Hunger Games is the first book in the Hunger Games trilogy.


Oathbreaker 1: Assassin’s Apprentice
by S.R. Vaught and J.B. Redmond


Follows the intertwining adventures of Leyr Mab, high prince and heir to the throne, Aron Brailing, a farm boy with a destiny greater than he can imagine, and Dari Ross, a mysterious halfling with ties to a powerful race of shapeshifters long believed to be extinct.

Assassin’s Apprentice is the first half of the Oathbreaker epic. The concluding half, A Prince Among Killers has just recently been released, and will no doubt be on library shelves shortly.


Graphic Novels:



Good Neighbors: Book 1: Kin
by Holly Black and Ted Naifeh


Sixteen-year-old Rue Silver, whose mother disappeared weeks ago, believes she is going crazy until she learns that the strange things she has been seeing are real, and that she is one of the faerie creatures, or Good Neighbors, that mortals cannot see.

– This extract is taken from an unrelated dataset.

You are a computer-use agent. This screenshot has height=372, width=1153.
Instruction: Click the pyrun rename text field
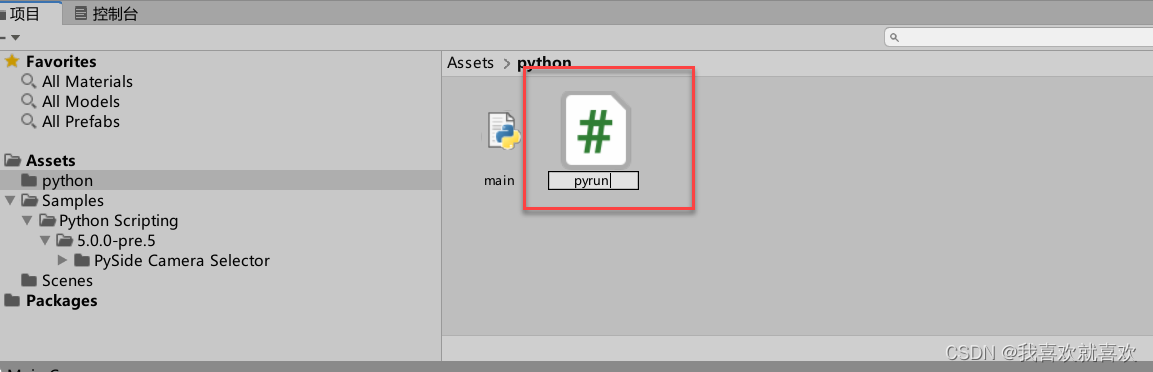coord(593,180)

Holly Black, creator of the Spiderwick Chronicles is the author of the Good Neighbors series. Kin is the first of four.

Amulet: Book 1: Stonekeeper
by Kazu Kibuishi


After the tragic death of their father, Emily and Navin move with their mother to the home of her deceased great-grandfather. A sinister creature lures their mother through a door in the basement. Emily and Navin follow her into a strange underground world. They enlist the help of a small mechanical rabbit named Miskit.

Currently three graphic novels in the Amulet series written and illustrated by Kazu Kibuishi, Stonekeeper is the first.